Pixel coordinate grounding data
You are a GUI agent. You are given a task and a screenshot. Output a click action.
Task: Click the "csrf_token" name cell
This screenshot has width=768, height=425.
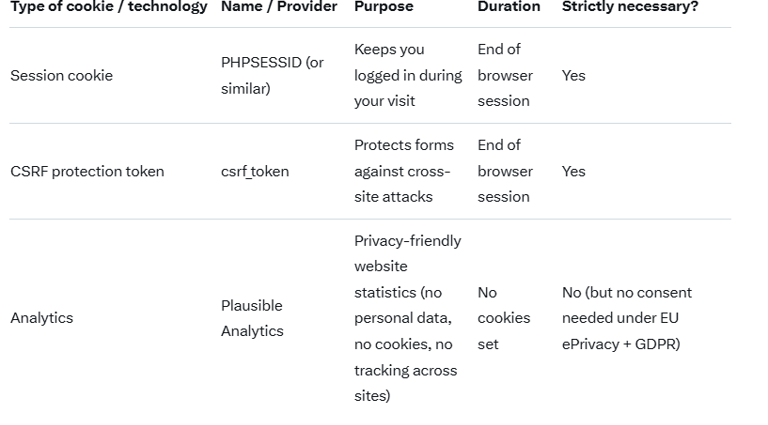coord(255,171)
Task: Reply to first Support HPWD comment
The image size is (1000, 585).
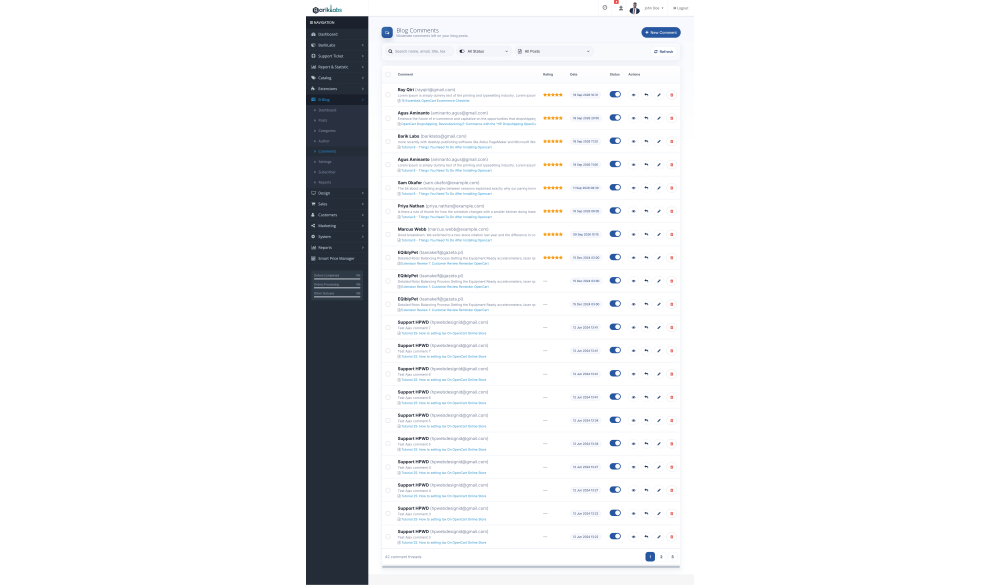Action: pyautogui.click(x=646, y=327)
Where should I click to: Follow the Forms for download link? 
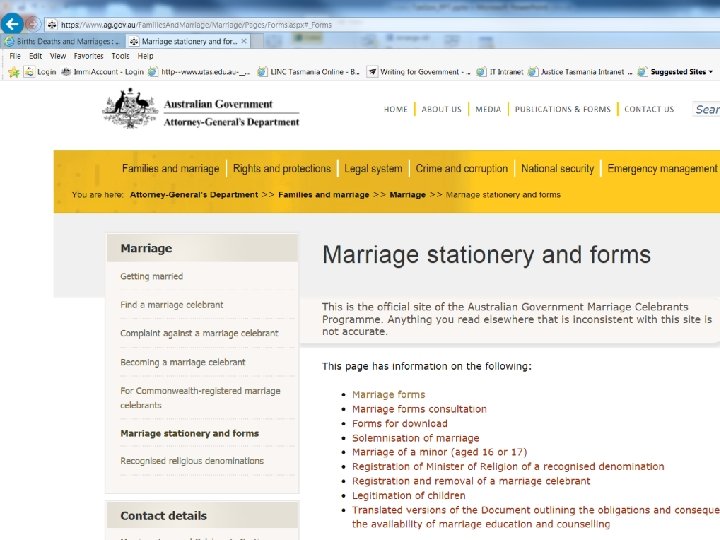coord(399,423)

● **Work task**:
Each entry above should be printed exactly, and any picture in it left out.

● **Your solution**:
You are a GUI agent. You are given a task and a screenshot. Output a click action.
Task: Click the "csrf_token" name cell
This screenshot has width=768, height=425.
coord(255,171)
Task: Reply to first Support HPWD comment
The image size is (1000, 585).
Action: pyautogui.click(x=646, y=327)
Where should I click to: Follow the Forms for download link? 
coord(399,423)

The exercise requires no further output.